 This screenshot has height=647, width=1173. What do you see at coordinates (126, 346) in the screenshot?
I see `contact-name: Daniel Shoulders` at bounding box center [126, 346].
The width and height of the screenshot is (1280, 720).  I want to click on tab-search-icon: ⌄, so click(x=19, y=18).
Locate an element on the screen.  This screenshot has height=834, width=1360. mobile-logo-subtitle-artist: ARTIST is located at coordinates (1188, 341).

...

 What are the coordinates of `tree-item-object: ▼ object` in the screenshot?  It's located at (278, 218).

# Problem statement
Retype the lines from the line with "This screenshot has height=647, width=1173." to the line with "The width and", both included, with nothing changed.

# Solution to the problem
 This screenshot has height=647, width=1173. What do you see at coordinates (126, 346) in the screenshot?
I see `contact-name: Daniel Shoulders` at bounding box center [126, 346].
The width and height of the screenshot is (1280, 720).  I want to click on tab-search-icon: ⌄, so click(x=19, y=18).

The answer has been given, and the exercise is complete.